Ah. Thanksgiving is right around the corner. I can already taste the traffic that awaits me on my journey home. All jokes aside, I realize that I’m closely approaching the home stretch of this fall semester. So deadlines, exams and my highly anticipated trip to India are a lot closer than I pretend they’re not.
Where does the title play in? I’m not referring to my actual inability to keep my things together (I like to pretend that the chaos that is the mess in my room is reflective of my current mental state is an issue for the tissues of another day) For a good amount of my life, I’ve always felt like I’m just waiting for the other shoe to drop.

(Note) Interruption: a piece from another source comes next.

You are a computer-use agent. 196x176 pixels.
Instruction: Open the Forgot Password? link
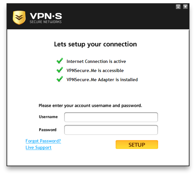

The first decade of my life was pretty solid all things considered. I was a little kid so anything outside of my own little world meant nothing to me. But them got to the awkwardly hard tragic back story years. And I just developed this undercurrent of constant fear that everything was just bound to go wrong. It just seemed that every single time I’d get graced with something decent, I’d get round house kicked by something unpleasant in the same breath.
And I feel like this fear hasn’t gone away. Perhaps I’ve gotten better at pretending that fear isn’t just a step away from overtaking my peace of mind. But it just kills me that I haven’t really enjoyed a lot of things in the past couple of years because I’m just trying not to get disappointed when that other shoe drops.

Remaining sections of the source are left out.